Charlie Anderson, a Swedish farmer originally from Boston, headed for the Yukon in 1894. He had a harrowing journey with his five companions, one Englishman and four Norwegians. They froze and starved, but finally arrived at a valley in the Yukon called Glacier Creek. Charlie, “Swede” as his friends called him, worked as hired help until he finally managed to become a partner in the Glacier Mine.

Some people hit it big by working hard, learning all they could about geological structures so they could assess where gold deposits might lie, and then staking a claim at what turned out to be a great location. Others just sort of fell into it. Swede Anderson was one of the latter group.

Two miners, Al Thayer and Winfield Oler, had staked out Claim Twenty-nine on the Eldorado in the Klondike Valley. They believed the claim was worthless and there was no gold. They needed funds so they looked for a sucker they could convince to buy their claim. They encountered Swede Anderson in a saloon and bought him drinks until he was falling-down drunk. They then conned him into paying eight hundred dollars for the claim. The next day, the now sober Anderson bullied and pleaded to get his money back but they refused to reverse the sale.

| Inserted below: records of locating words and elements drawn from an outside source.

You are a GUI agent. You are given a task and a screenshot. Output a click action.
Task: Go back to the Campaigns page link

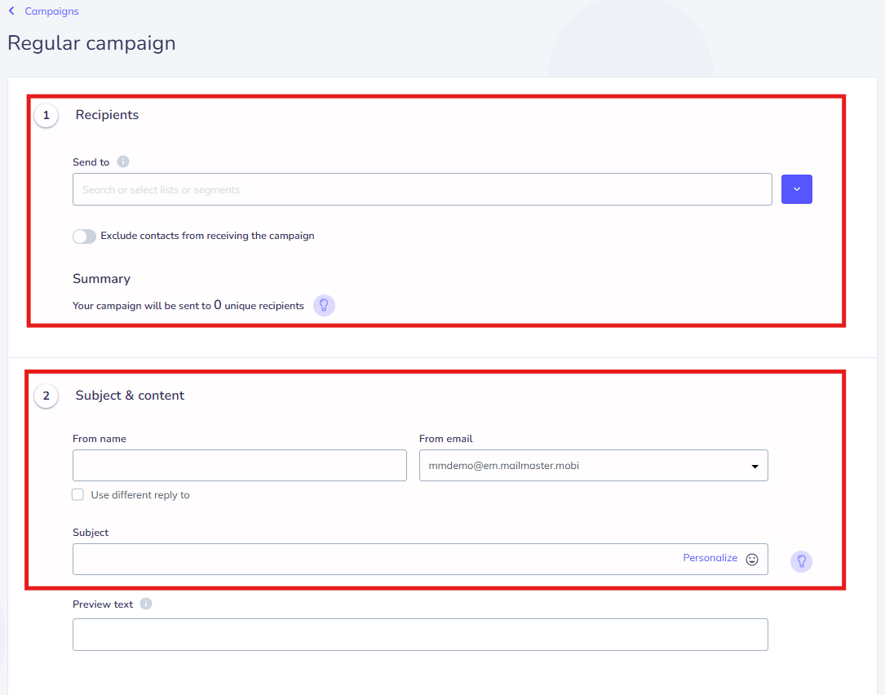click(51, 11)

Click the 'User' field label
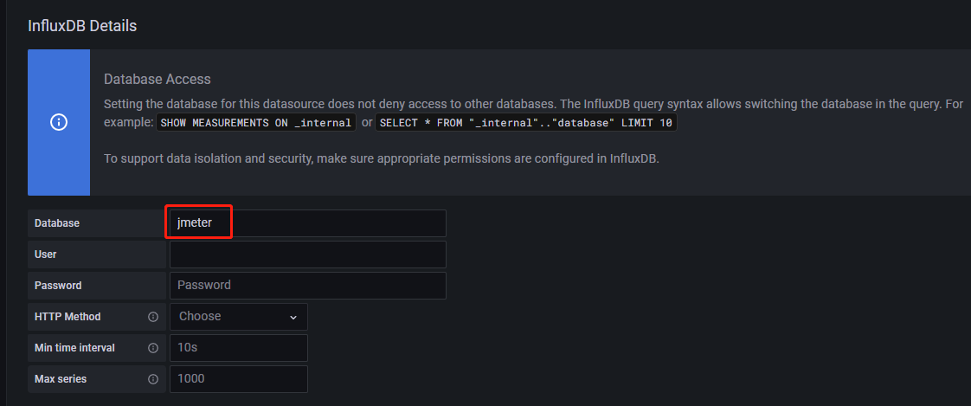coord(46,255)

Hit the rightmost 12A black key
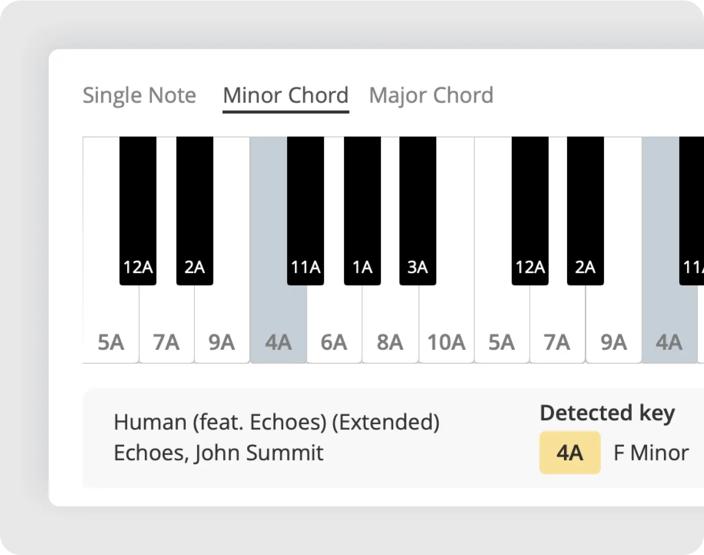530,217
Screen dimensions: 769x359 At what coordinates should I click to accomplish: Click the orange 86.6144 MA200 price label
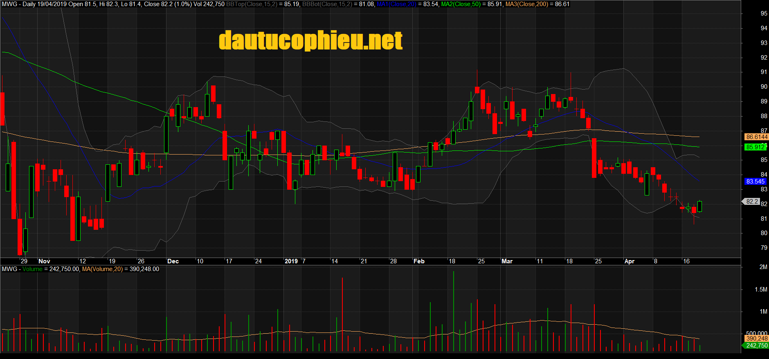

Swede Anderson took more than a million dollars worth of gold out of that claim. He was known thereafter as “the Lucky Swede.” He got married and took his new wife on a trip to Europe. Supposedly that was the promise she insisted on in exchange for marrying him. Another story says he persuader her by presenting her with her weight in gold. Hardly anybody proposes marriage by offering that particular present these days.

They roamed around Paris, London, and then New York before returning to San Francisco, where “The Lucky Swede” built his wife a castle, complete with turrets.

He died in Van Anda, British Columbia, in 1939.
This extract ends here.